Yeah sane thought process there, I'm using the builtin docker driver. The driver interfaces with dockerd and my assumption that it would work was based on dockerd using containerd as the runtime. This assumption seems to be wrong as I have since found that dockerd is only using the containerd runtime and is not using the image store.

So after looking through dockerd today I'm not sure how confident I am that Spegel will just work, although it looks like v24 implemented experimental support for enabling containerd as the image store.

moby/moby#38043

There are still 20 outstanding issues attached to this issue for "fix remaining failing tests with the containerd image store" so hopefully it's not too far away from graduating from experimental to supported.

@phillebaba
Copy link
Member

Oh there is a third driver, how did i miss the built in driver?

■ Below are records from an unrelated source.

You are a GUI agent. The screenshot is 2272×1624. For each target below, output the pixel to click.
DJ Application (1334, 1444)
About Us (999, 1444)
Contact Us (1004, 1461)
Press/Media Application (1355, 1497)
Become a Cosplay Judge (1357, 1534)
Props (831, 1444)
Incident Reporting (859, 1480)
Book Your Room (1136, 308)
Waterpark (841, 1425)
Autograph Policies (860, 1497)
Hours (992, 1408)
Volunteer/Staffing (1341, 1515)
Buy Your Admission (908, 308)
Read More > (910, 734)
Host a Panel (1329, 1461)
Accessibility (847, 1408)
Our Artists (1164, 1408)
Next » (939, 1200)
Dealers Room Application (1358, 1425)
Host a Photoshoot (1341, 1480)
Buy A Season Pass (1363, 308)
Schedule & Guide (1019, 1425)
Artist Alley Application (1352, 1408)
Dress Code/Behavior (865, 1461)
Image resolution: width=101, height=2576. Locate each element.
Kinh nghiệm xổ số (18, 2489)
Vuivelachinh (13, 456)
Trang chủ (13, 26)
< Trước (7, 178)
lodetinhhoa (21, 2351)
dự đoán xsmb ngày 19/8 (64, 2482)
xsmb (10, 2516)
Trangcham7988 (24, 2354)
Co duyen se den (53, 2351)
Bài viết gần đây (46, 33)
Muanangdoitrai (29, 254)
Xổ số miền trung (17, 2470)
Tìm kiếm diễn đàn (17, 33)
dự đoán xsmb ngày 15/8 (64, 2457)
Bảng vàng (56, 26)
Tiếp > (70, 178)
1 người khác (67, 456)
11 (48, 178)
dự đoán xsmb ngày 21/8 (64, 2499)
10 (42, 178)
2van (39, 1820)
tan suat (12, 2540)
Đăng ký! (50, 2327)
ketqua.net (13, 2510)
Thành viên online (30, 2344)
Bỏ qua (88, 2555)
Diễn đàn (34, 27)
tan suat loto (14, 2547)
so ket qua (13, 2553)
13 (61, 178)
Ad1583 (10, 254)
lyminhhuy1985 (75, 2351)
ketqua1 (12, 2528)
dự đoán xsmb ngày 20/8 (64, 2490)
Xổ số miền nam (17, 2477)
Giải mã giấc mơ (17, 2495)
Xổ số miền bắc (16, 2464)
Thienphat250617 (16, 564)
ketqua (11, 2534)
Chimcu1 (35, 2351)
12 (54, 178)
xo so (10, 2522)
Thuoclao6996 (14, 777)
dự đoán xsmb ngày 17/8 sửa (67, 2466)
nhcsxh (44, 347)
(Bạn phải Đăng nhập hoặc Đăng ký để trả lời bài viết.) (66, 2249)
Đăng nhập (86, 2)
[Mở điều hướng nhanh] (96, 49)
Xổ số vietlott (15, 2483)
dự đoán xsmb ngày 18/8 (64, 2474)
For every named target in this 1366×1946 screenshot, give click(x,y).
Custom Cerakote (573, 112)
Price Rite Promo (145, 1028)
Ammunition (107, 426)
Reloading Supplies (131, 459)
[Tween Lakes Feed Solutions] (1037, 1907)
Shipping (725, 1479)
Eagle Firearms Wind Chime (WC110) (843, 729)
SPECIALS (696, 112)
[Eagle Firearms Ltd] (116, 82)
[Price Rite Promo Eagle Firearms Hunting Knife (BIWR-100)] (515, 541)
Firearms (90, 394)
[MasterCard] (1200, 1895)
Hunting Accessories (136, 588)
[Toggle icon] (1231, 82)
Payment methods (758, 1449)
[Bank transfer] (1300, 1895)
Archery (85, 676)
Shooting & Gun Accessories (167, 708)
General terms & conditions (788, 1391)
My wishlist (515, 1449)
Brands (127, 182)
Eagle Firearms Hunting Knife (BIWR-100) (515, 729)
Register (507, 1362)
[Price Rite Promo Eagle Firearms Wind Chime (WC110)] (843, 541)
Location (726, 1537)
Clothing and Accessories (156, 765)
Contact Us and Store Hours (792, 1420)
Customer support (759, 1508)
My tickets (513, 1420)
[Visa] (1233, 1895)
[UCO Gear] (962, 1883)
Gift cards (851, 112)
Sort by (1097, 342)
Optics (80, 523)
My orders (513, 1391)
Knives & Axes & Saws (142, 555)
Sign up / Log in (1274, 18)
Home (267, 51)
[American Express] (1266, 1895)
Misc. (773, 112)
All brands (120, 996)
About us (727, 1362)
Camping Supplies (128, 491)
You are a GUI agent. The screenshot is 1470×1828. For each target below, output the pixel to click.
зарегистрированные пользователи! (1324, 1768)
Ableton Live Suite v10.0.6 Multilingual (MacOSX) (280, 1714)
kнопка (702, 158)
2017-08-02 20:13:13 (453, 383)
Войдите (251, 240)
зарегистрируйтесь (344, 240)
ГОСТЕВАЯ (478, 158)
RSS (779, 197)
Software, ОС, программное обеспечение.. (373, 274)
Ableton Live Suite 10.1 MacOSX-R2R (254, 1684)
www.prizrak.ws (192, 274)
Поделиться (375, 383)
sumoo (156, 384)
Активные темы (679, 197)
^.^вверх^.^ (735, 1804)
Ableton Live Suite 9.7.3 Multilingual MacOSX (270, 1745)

I had a look at how docker does registry mirroring, and it is limited. Configuring the Docker daemon is simple enough, and just requires a restart of the daemon. The problem is that this will first of all mirror all image pulls, meaning it will not be possible to exclude registries. Second of all Docker does not include any reference to the original registry in its requests, which makes resolving tags impossible.

https://docs.docker.com/docker-hub/mirror/#configure-the-docker-daemon

I am a bit stuck right now. We need to figure out how to enable tag resolving for Docker. Spegel would work on Nomad with the Docker driver if we figure that out.

@rumpl
Copy link

rumpl commented Jan 3, 2024

There are still 20 outstanding issues attached to this issue for "fix remaining failing tests with the containerd image store" so hopefully it's not too far away from graduating from experimental to supported.

The only remaining issues are for the (somewhat deprecated) classic builder, and these issues are the cache not working, but the build works. I guess what I'm saying is, give this a try, tell us if something breaks :)

Here's how to enable the containerd image store feature https://docs.docker.com/storage/containerd/

@phillebaba
Copy link
Member

phillebaba commented Jan 3, 2024

@rumpl thanks for the input, I am unsure if using Containerd image store would solve this problem. Spegel relies on Containerds CRI implementation to supporting registry mirroring. Using another Snapshotter would not solve this problem as the image would still be pulled without the CRI API.

@stenh0use
Copy link
Contributor Author

stenh0use commented Jan 4, 2024

Check how Containerd implements its CRI server.
https://github.com/containerd/containerd/blob/c98cb4af223348b78fc3b8c09762bc79983670b0/pkg/cri/server/images/image_pull.go#L132-L135

I looked at the docker source code and It looks like it is using a different ImageService when containerd-snapshotter is set. The image pull resolver is defined how you linked to in the containerd source code.

https://github.com/moby/moby/blob/9cebefa7175c849a0fb89be9a2c0c23755afb3e2/daemon/daemon.go#L1089-L1097
https://github.com/moby/moby/blob/9cebefa7175c849a0fb89be9a2c0c23755afb3e2/daemon/containerd/image_pull.go#L70
https://github.com/moby/moby/blob/9cebefa7175c849a0fb89be9a2c0c23755afb3e2/daemon/containerd/resolver.go#L28-L32

Although I'm not entirely sure if this solves the problem?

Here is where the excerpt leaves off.